Question

Two types of boxes $ A,B $ are to be placed in a truck having the capacity of $ 10 $ tons. When $ 150 $ boxes of type $ A $ and $ 100 $ boxes of type $ B $ are loaded in the truck weighs $ 10 $ tons. But when $ 260 $ boxes of type $ A $ are loaded in the truck, it can still accommodate $ 40 $ boxes of type $ B $ , so that it is fully loaded, Find the sum of the weight of each type of box.

Answer 1

Hint: As we know that the above given question is a word problem. A problem is a mathematical question written as one sentence or more describing a real life scenario where that problem needs to be solved by the way of mathematical calculation. We can solve the given problem by applying the method of mathematical equations and then simplify it.

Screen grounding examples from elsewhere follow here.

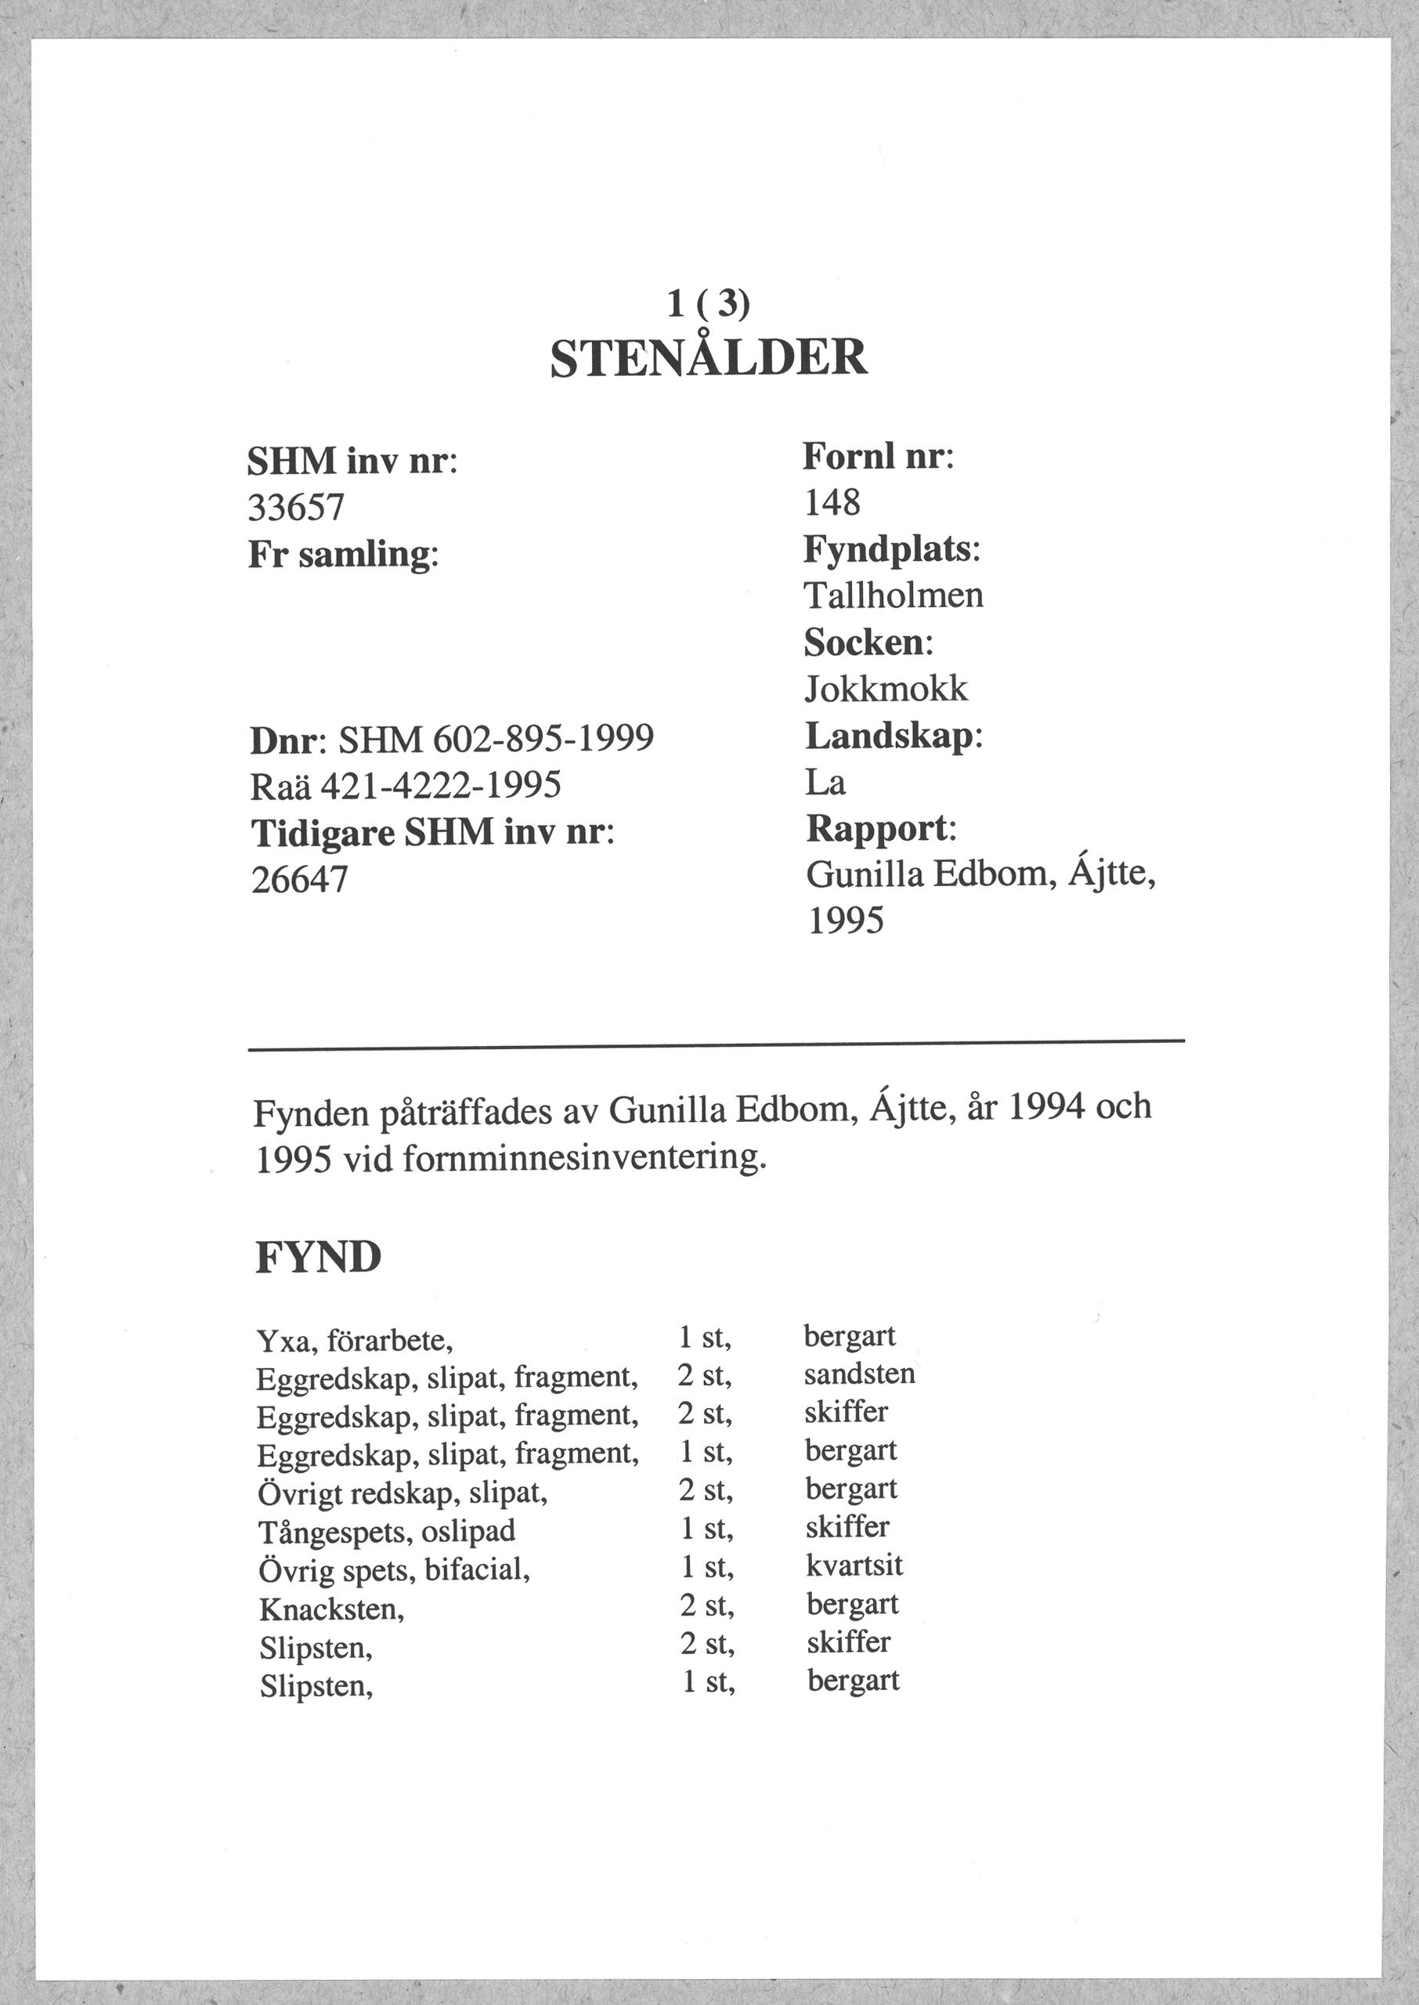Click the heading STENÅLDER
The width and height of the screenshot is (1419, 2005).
click(x=709, y=357)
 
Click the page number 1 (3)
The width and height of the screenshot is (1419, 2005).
click(x=709, y=303)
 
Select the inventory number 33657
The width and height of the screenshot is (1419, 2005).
click(x=297, y=507)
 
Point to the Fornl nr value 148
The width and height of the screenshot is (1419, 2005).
click(x=832, y=502)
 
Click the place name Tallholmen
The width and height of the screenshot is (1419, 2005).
click(x=893, y=596)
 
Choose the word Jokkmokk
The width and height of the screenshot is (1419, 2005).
click(x=886, y=689)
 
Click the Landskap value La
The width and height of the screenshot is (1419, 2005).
click(x=825, y=782)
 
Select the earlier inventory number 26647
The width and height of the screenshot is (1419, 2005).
click(x=300, y=879)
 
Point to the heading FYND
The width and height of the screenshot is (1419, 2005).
click(x=319, y=1258)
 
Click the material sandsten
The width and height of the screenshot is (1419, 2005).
click(x=859, y=1374)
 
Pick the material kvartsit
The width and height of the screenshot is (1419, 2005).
click(x=854, y=1565)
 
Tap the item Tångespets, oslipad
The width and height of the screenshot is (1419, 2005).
click(x=387, y=1530)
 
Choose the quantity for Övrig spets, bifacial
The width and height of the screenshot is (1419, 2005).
click(x=707, y=1567)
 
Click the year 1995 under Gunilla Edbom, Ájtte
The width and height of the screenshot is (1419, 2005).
click(x=845, y=921)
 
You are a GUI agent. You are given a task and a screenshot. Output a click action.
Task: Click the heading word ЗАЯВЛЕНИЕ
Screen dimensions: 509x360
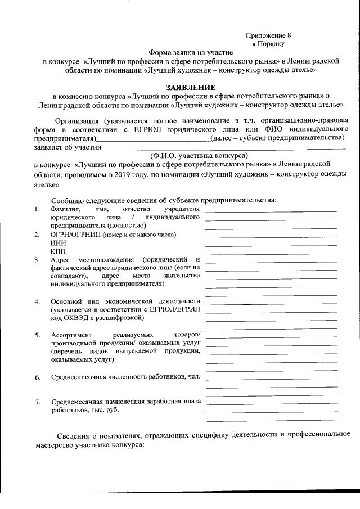tap(190, 87)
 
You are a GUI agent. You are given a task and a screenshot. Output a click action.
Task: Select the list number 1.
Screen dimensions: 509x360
tap(37, 210)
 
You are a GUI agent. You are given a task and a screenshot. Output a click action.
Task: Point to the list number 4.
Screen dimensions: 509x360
tap(37, 301)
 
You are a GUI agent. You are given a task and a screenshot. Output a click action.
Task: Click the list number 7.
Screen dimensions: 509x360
tap(37, 402)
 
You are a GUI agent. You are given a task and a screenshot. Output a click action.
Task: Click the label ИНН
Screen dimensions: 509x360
tap(58, 242)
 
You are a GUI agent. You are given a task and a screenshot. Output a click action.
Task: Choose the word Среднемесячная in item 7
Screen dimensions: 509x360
tap(79, 402)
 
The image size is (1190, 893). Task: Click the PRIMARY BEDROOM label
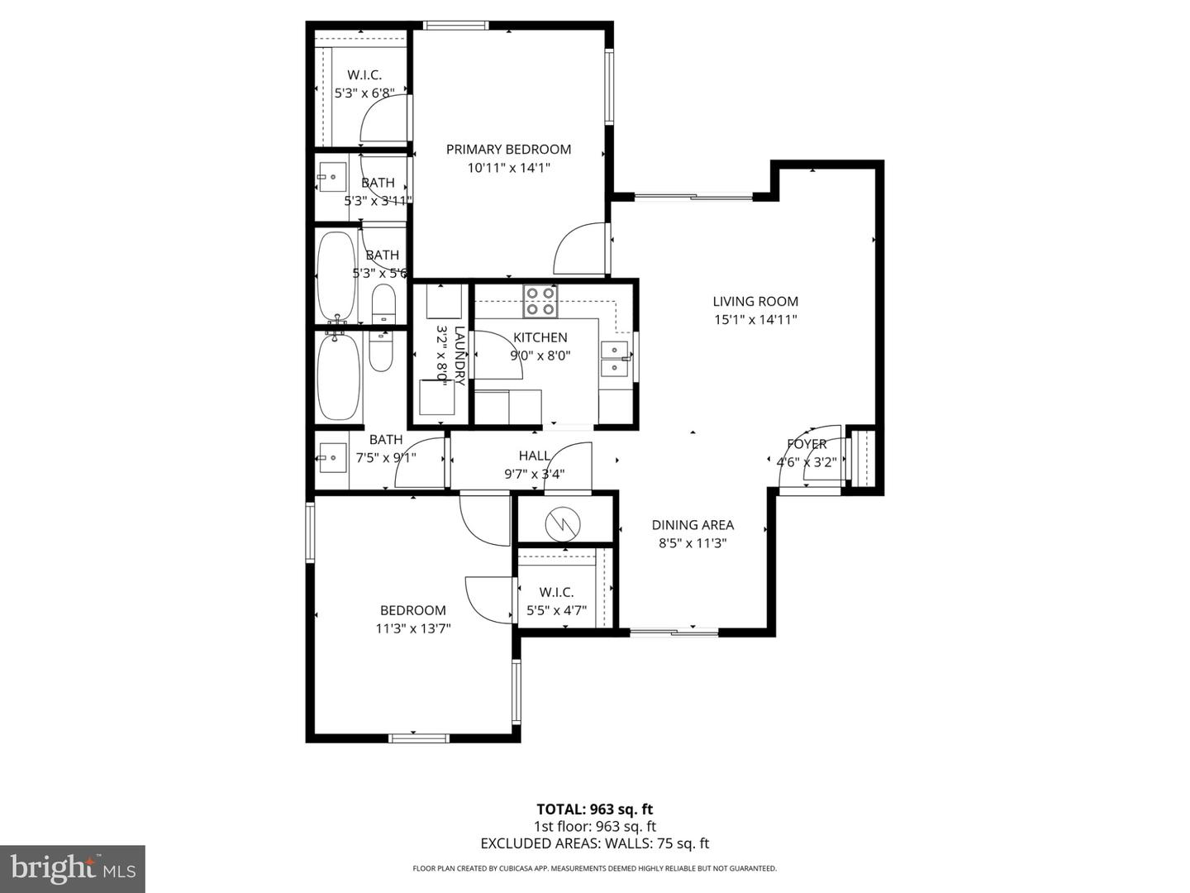click(508, 150)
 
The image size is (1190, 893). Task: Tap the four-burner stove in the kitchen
click(540, 302)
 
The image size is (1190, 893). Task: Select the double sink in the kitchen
click(614, 359)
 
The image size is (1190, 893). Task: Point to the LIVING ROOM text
click(755, 302)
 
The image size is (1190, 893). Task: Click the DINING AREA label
click(693, 525)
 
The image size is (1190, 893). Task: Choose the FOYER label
click(807, 444)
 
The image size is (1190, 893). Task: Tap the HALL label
click(535, 456)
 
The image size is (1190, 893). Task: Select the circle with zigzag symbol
click(563, 522)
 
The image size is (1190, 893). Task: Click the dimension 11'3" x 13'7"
click(413, 628)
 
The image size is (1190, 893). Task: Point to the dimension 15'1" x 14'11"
click(755, 320)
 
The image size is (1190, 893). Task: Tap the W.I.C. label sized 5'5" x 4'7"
click(556, 592)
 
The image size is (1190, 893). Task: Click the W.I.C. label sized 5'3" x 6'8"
click(364, 75)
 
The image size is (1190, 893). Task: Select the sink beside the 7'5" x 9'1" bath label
click(332, 457)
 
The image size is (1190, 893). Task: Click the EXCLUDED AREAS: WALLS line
click(595, 843)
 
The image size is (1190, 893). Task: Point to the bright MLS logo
click(73, 868)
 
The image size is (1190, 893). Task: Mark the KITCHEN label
click(540, 337)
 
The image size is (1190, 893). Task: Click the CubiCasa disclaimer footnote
click(595, 868)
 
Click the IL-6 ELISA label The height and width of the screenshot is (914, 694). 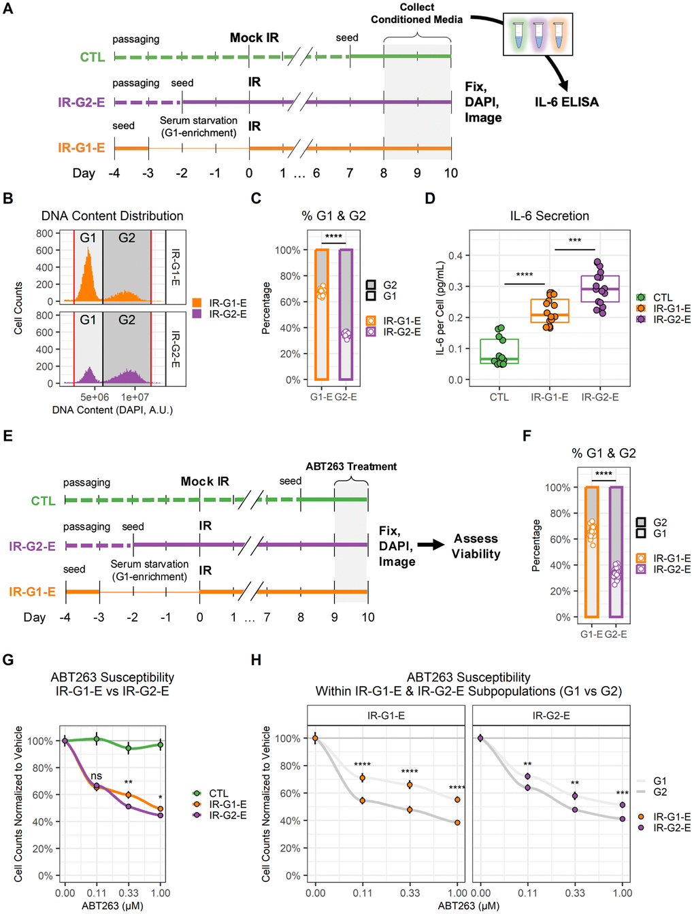(x=567, y=102)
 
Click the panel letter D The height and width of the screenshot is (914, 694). (x=429, y=199)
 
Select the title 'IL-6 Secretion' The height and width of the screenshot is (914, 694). (x=550, y=216)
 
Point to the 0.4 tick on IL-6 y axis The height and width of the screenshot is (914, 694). (x=455, y=256)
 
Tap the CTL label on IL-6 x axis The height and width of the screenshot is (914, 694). (x=499, y=397)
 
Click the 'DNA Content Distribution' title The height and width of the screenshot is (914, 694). (x=112, y=216)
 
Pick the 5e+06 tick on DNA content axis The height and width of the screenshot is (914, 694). (x=95, y=397)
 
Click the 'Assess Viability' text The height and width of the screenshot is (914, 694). (x=476, y=546)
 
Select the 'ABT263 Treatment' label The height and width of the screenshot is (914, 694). (x=351, y=467)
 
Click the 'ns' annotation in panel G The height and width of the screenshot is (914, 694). (x=97, y=775)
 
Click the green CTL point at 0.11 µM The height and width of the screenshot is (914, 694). (x=97, y=739)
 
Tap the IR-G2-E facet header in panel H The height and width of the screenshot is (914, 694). (x=551, y=715)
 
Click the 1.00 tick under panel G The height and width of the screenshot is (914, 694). (x=161, y=893)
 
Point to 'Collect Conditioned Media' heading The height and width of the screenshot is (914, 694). (x=416, y=13)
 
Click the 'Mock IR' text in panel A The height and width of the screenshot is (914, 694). (x=254, y=38)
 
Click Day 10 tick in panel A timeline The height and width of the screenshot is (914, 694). (x=450, y=173)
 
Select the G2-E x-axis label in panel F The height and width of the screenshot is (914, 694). (x=616, y=634)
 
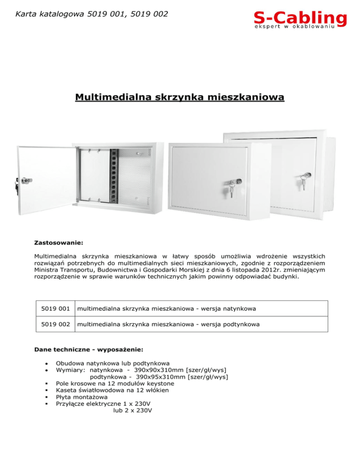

Complete step by step solution:
We need to first understand the requirement of the question which is the weight of each type of box. Now we will form the equation according to the parts of the question.
Let us assume the weight of box $ A $ be $ x $ and the weight of box $ B $ be $ y $ . It is given that when $ 150 $ boxes of type $ A $ and $ 100 $ boxes of type $ B $ are loaded in the truck, it weighs $ 10 $ tons.
We know that $ 1 $ ton $ = 1000kg $ . So $ 10 $ tons is equal to $ 10000kg $ .
Now we have the first equation: $ 150x + 100y = 10000 $ . By simplifying it in the simpler form, we divide the whole equation by $ 50 $ . It gives us
 $ \dfrac{{150x}}{{50}} + \dfrac{{100y}}{{50}} = \dfrac{{10000}}{{50}} $ .
So the new equation is $ 3x + 2y = 200 $ .
We have another statement which says that when $ 260 $ boxes of type $ A $ are loaded in the truck, it can still accommodate $ 40 $ boxes of type $ B $ , so that it is fully loaded. So the second equation is $ 260x + 40y = 10000 $ . We will simplify the equation again by dividing it with $ 10 $ . It gives $ \dfrac{{260x}}{{20}} + \dfrac{{40y}}{{20}} = \dfrac{{10000}}{{20}} $ . So the new equation is: $ 3x + 2y = 500 $ .
We will now subtract the first equation from the second: $ 13x - 3x + 2y - 2y = 500 - 200 $
It gives us
 $ 10x = 300 \\
\Rightarrow x = \dfrac{{300}}{{10}}
 $ .
So the value of $ x = 30 $ . Now by substituting the value of $ x $ in the first equation:
 $ 3 \times 30 + 2y = 200 $ . On further solving we have
 $ 90 + 2y = 200 \\
\Rightarrow 2y = 200 - 90
 $ .
 $ \Rightarrow 2y = 110 \\
\Rightarrow y = \dfrac{{110}}{0} = 55
 $ .
Hence the weight of box $ A $ is $ 30kg $ and the weight of box $ B $ is $ 55kg $ .
So, the correct answer is “The weight of box $ A $ is $ 30kg $ and the weight of box $ B $ is $ 55kg $ ”.

Note: We should always be careful what the question is asking i.e. weight of each type of box which includes two different types of boxes. Based on the requirement and by observing all the necessary information that is already available in the question we gather the information and then create an equation or by unitary method whichever is applicable, then we solve the problem and then verify the answer by putting the value in the problem and see whether we get the same answer or not.